Functions in <tcol>

This table lists the valid values for the fun attribute in a <tcol> element and indicates which of those functions require a second column (via the weight attribute).

Value Description Requires 2nd column
cnt Number of records
Note: As of version 10.19, it is no longer necessary to specify the source attribute when fun="cnt".
ucnt Number of unique values

Use ucnt when the table is not segmented by the column you are counting. If the table is not segmented by the column you are counting, and speed is more important than exact precision, use aucnt.

ucnte Number of unique values (segmented column only)

If the table is segmented by the column to be counted, use ucnte instead of ucnt for a faster approach to unique counting. If the table is not segmented by the counted column, the ucnte results will be incorrect. Use ucnt instead.

aucnt Approximate number of unique values

Uses the hyper-log-log algorithm and results in a floating point value.

Note: Use aucnt instead of ucnt when the table is not segmented by the column you are counting and speed is more important than exact precision. While this function can be used for small tables, it is generally used to compute the approximate number of distinct values in a column with an extremely large number of uniques (cardinalities in the several hundred million or more). aucnt is slower than ucnt for cardinalities fewer than 100 million.

(Available as of version 10.38)

wucnt The weighted number of unique values
Note: When computing the weighted number of unique values in tabular data, it is possible that some unique values have more than one entry and therefore have more than one weight. wucnt is computed by taking the average weight for each unique value and then adding the averages together.

(Available as of version 13.33)

sum Sum
avg Average
Note: avg yields the same result as mean.
wavg Weighted average
hi Highest value
lo Lowest value
first First value
last Last value
std Population standard deviation
std_s Sample standard deviation (divide by n-1 instead of n, where n is the number of rows)
var Population variance
var_s Sample variance (divide by n-1 instead of n, where n is the number of rows)
wstd Weighted standard deviation
wvar Weighted variance
ssqr Sum of squares
rho Correlation
cov Covariance
sumwd Dot product
valcnt Number of valid values
Note: valcnt yields the same result as ssize.
nacnt Number of NA values
wcnt Number of valid pairs
wnacnt Number of NA pairs
mean Sample mean value
Note: mean yields the same result as avg.

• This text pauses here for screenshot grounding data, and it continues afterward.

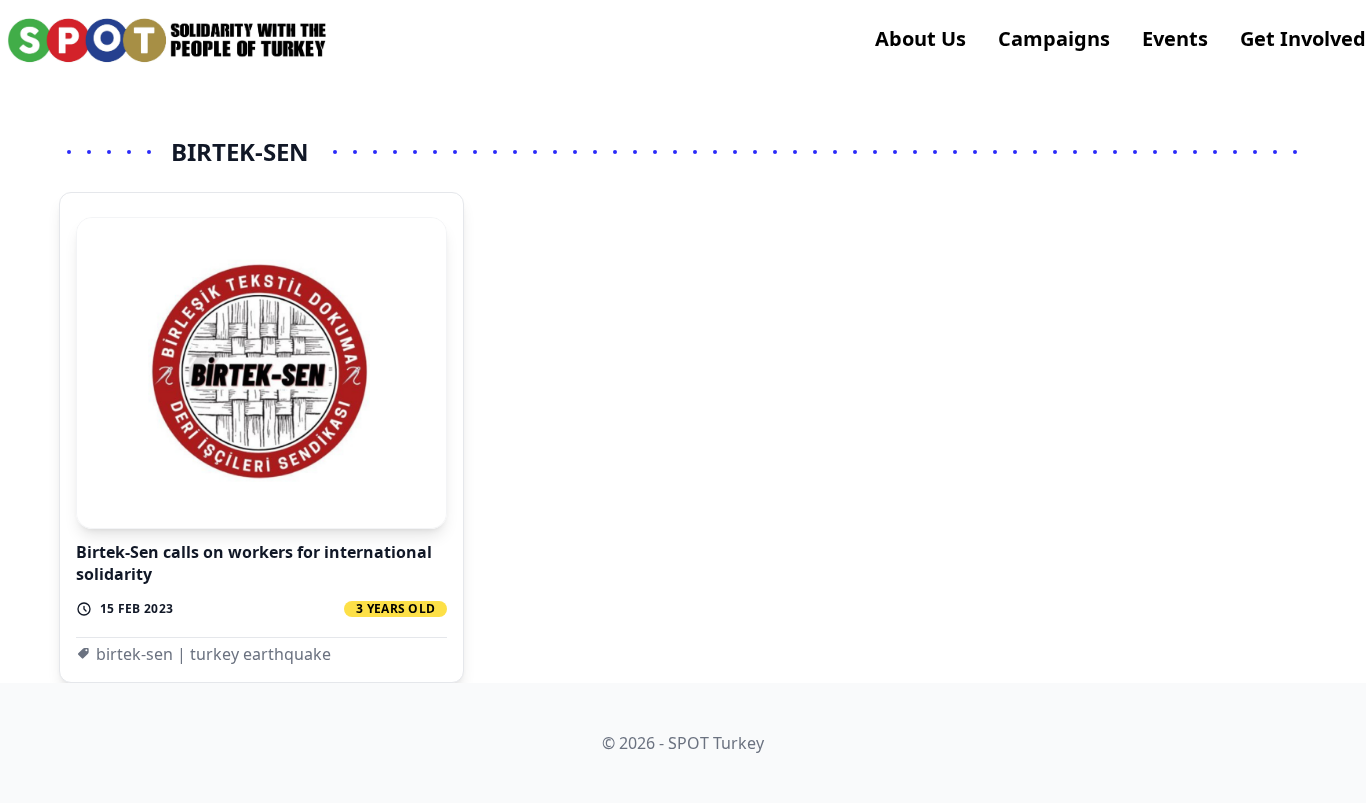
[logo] (168, 40)
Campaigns (1054, 38)
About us (920, 38)
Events (1175, 38)
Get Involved (1303, 38)
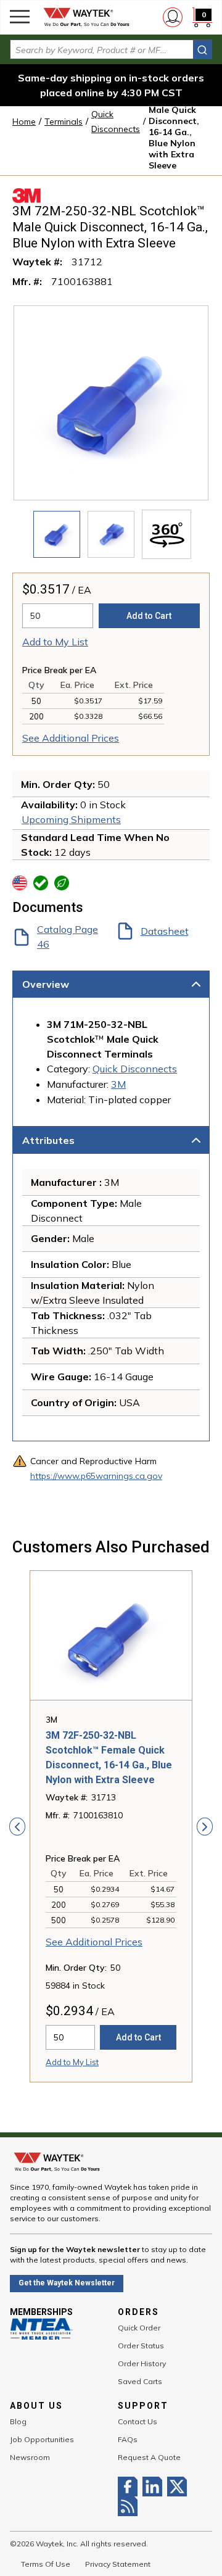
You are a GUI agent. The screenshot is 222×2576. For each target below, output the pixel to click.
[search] (202, 49)
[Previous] (17, 1826)
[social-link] (130, 2486)
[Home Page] (86, 17)
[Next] (205, 1826)
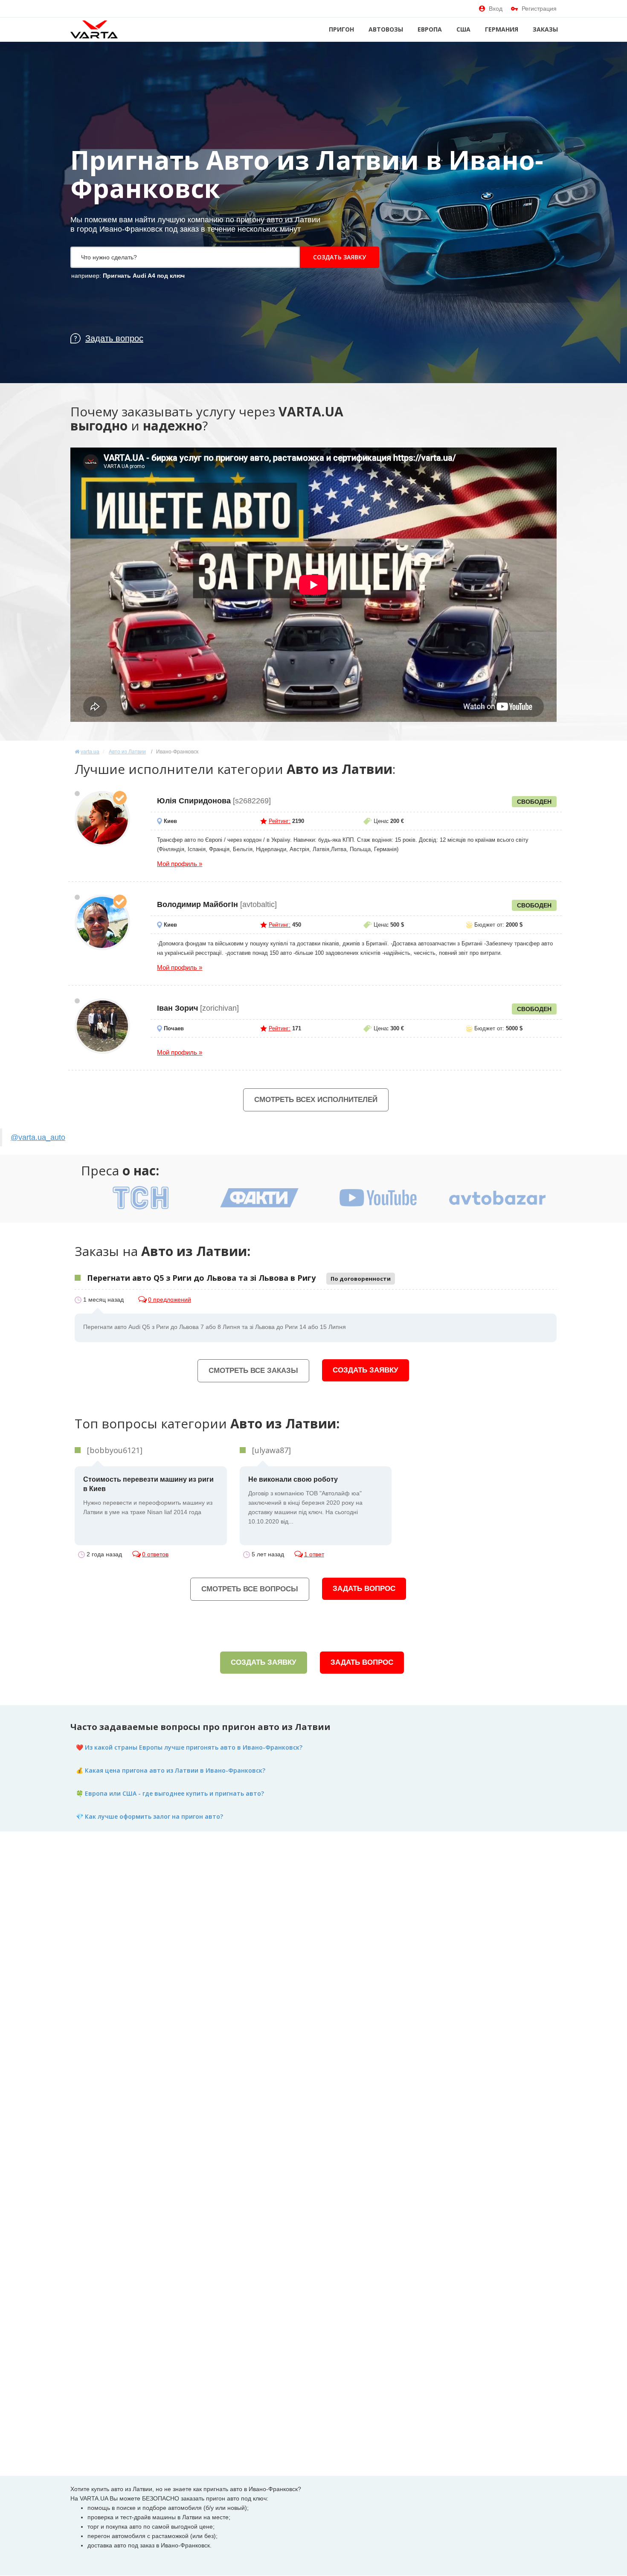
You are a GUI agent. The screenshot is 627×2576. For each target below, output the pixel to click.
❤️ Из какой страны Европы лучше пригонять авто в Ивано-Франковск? (189, 1747)
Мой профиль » (179, 863)
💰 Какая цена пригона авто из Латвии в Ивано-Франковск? (170, 1770)
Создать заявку (339, 257)
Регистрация (539, 8)
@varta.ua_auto (38, 1137)
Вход (495, 8)
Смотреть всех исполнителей (315, 1100)
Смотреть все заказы (253, 1371)
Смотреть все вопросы (249, 1589)
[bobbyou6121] (114, 1450)
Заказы (545, 29)
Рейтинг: (279, 821)
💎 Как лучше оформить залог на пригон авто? (149, 1816)
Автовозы (386, 29)
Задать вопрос (364, 1589)
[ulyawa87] (271, 1450)
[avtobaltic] (102, 922)
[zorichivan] (102, 1026)
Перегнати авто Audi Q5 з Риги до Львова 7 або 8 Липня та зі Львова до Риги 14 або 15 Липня (214, 1326)
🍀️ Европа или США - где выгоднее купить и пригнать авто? (170, 1793)
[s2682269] (102, 818)
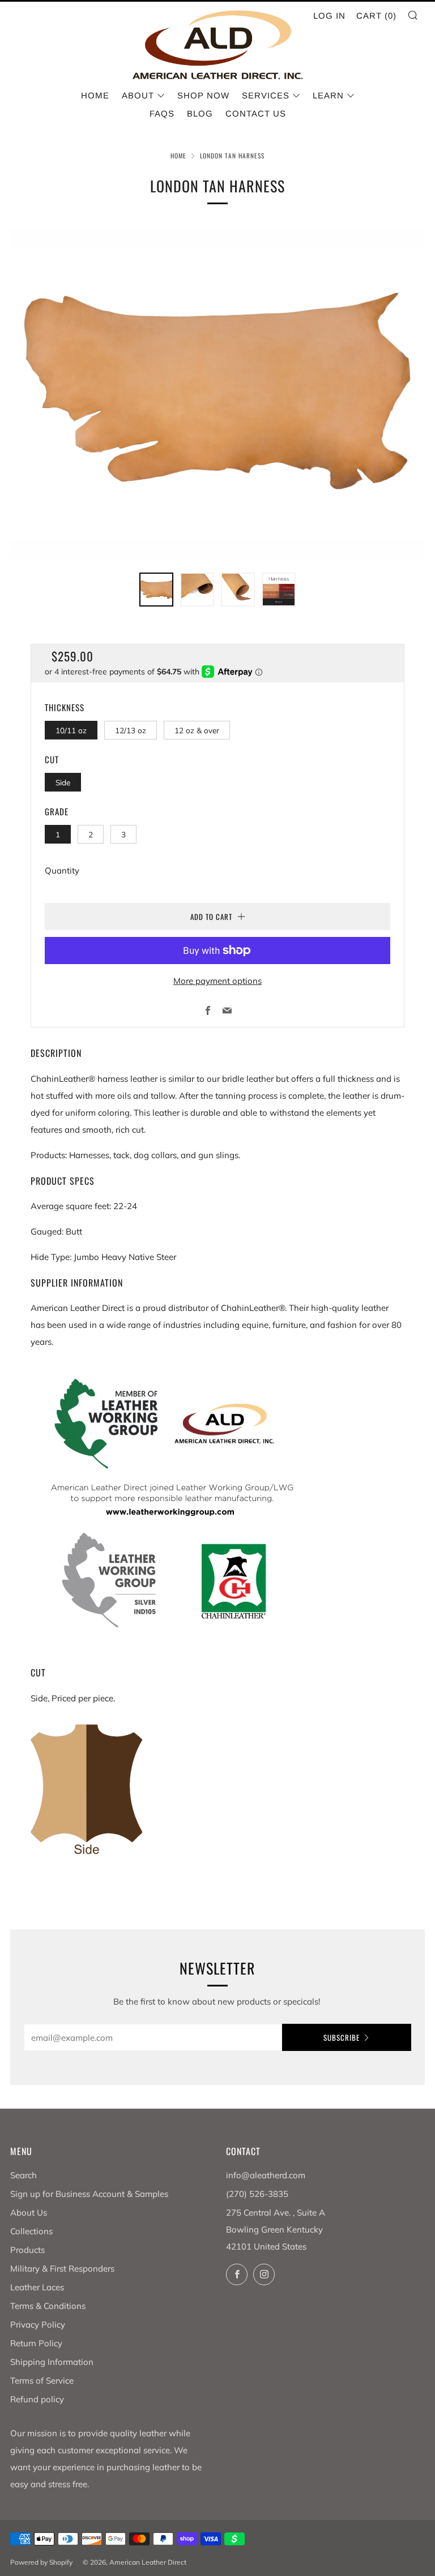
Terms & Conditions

(Available as of version 13.03)

median Median value
mode Mode
modef Frequency of mode
moden Number of modes
lquart Lower quartile

(Available as of version 13.03)

uquart Upper quartile

(Available as of version 13.03)

aquant Approximate quantiles. aquant uses the tdigest algorithm. It is significantly faster for high cardinality quantile calculations, such as when there are at least 100 million unique values for each break. However, aquant will be slower when the cardinality of the source for each break is small.

The argument p is the probability to retrieve. It must be between 0-1.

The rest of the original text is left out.